Dikenal dengan istilah intragenerational equity, Prinsip  ini termaktub dalam Prinsip 5 dan Prinsip 6 Deklarasi Rio. Pada Prinsip 5 berbunyi yaitu :
“all states and all people shall corporate in the esensial task of eradicating poverity as an indespensible requirement for sustainable development, in order to decrease the disparities in standards of living and better needs of the majory of the people of the world.”
Prinsip 6 berbunyi :
“the special situation and needs of developing countries, particularly the least develope and those most environmentally vurnerable, shall be given special priority. International actions in the field of environment and development should also addres the internest and needs of all countries.
Prinsip ini mengandung dua makna, yakni dalam konteks hukum nasional dan makna hukum internasional. Pasalnya prinsip keadilan intragenerasi ini relevan bagi pengembangan hukum nasional dan hukum internasional.
Dalam konteks hukum nasional, prinsip ini mengandung makna bahwa kemiskinan dan kesejangan kehidupan dalam masyarakat merupakan masalah – masalah yang perlu diberantas. Maka dari itu akses pemanfaatan atas sumber daya alam tidak boleh dimonopoli oleh kelompok tertentu. Tetapi sumber daya alam semestinya menjadi modal untuk peningkatan kehidupan masyarakat secara keseluruhan. Sebagai contoh, salah satu kebijakan yang bertentangan dengan prinsip di atas adalah kebijakan kehutanan berdasarkan pada Undang – undang Nomor 5 Tahun 1967 tentang Pokok – Pokok Kehutanan dan Peraturan Pemerintah Nomor 21 1970 tentang Hak Pengusahaan Hutan dan Hak pemungutan Hasil Hutan yang mana memberikan Hak Pengusahaan Hutan (HPH) kepada perusahaan – perusahaan swasta yang dikuasai oleh beberap gelintir orang atau keluarga, sehingga kawasan – kawasan hutan Indonesia dikuasai oleh beberapa orang atau keluarga saja. Sementara di sisi lain, masyarakat adat yang tinggal di dalam atau di sekitar kawasan hidupnya tetap miskin dan terkadang sering kali haknya untuk memanfaatkan sumber daya hutan ditolak oleh pemegang HPH.
Dalam konteks hukum internasional, prinsip ini mengandung makna bahwa pembangunan merupakan upaya – upaya negara berkembangan untuk memenuhi kebuhan dan memperbaiki kualitas kehidupan mereka. Dewasa ini, terjadi kesenjangan tingkat kosumsi negara – negara maju dengan negara – negara berkembang. Contohnya kosumsi terhadap minyaki, tingkat kosumsi negara – negara maju lebih besar bila dibanding dengan negara – negara berkembang.

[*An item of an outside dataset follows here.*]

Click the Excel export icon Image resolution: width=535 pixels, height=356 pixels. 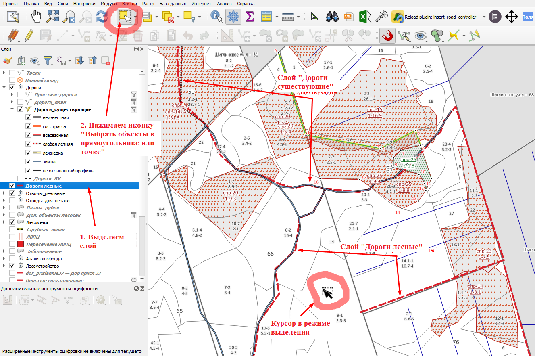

Prinsip keterpaduan antara perlindungan lingkungan hidup dan pembangunan.
Prinsip ini tercermin dalam Prinsip ke – 4 Deklarasi Rio yang berbunyi :
“in order to achieve sustainable sustainable development, environment protection shall constitute an integral part of the development procces and cannot be cinsidered in isolation form it.” 
Perwujudan dari prinsip keterpaduan antara perlindungan lingkungan hidup dan pembangunan adalah pemberlakuan AMDAL dan perlunya ketersediaan informasi lingkungan dalam proses pengambilan keputusan pemerintah.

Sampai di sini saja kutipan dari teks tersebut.